The 15-minute 20 and 50-period moving averages are in a steep downward slope, with the 50-line crossing below the 20-line in a death cross formation. The MACD is negative and trending lower, indicating weakening bullish momentum. The RSI is currently at ~28, entering oversold territory, suggesting potential for a short-term bounce. However, price action has yet to confirm a reversal.
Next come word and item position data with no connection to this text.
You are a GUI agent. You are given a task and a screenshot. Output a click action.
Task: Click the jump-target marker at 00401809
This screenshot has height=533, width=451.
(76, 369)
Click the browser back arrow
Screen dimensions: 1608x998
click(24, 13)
Bollinger Bands are relatively narrow, suggesting low volatility and a possible breakout in either direction. The price remains within the lower band, indicating a continuation of the bearish trend. On the volume front, the late ET sell-off (between 04:00–05:15 ET) saw a significant surge in turnover, confirming the strength of the move. However, volume has since declined, signaling potential exhaustion of the downward move.
The 15-minute Fibonacci retracement from the high of $0.5953 to the low of $0.5242 places the 38.2% level at $0.5677 and the 61.8% level at $0.5460, with ZKCUSDC currently near the 61.8% retracement level. This suggests a potential consolidation zone ahead before a larger move could emerge. The 200-period daily moving average remains well above the current price, reinforcing the bearish bias.
Backtest Hypothesis
Given the bearish engulfing pattern, confirmed by strong volume and a MACD divergence, a backtesting strategy could involve a short position at $0.5650 with a stop above $0.5730 and a target at $0.5400. This approach would aim to capture the continuation of the downtrend, especially with the RSI indicating oversold conditions and the price hovering near the 61.8% Fib level. Traders may use the doji and subsequent consolidation as a confirmation trigger, ensuring that volume aligns with price action before entering the position.
Descifrar patrones de mercado y desarrollar estrategias de negociación rentables en el ámbito de las criptomonedas.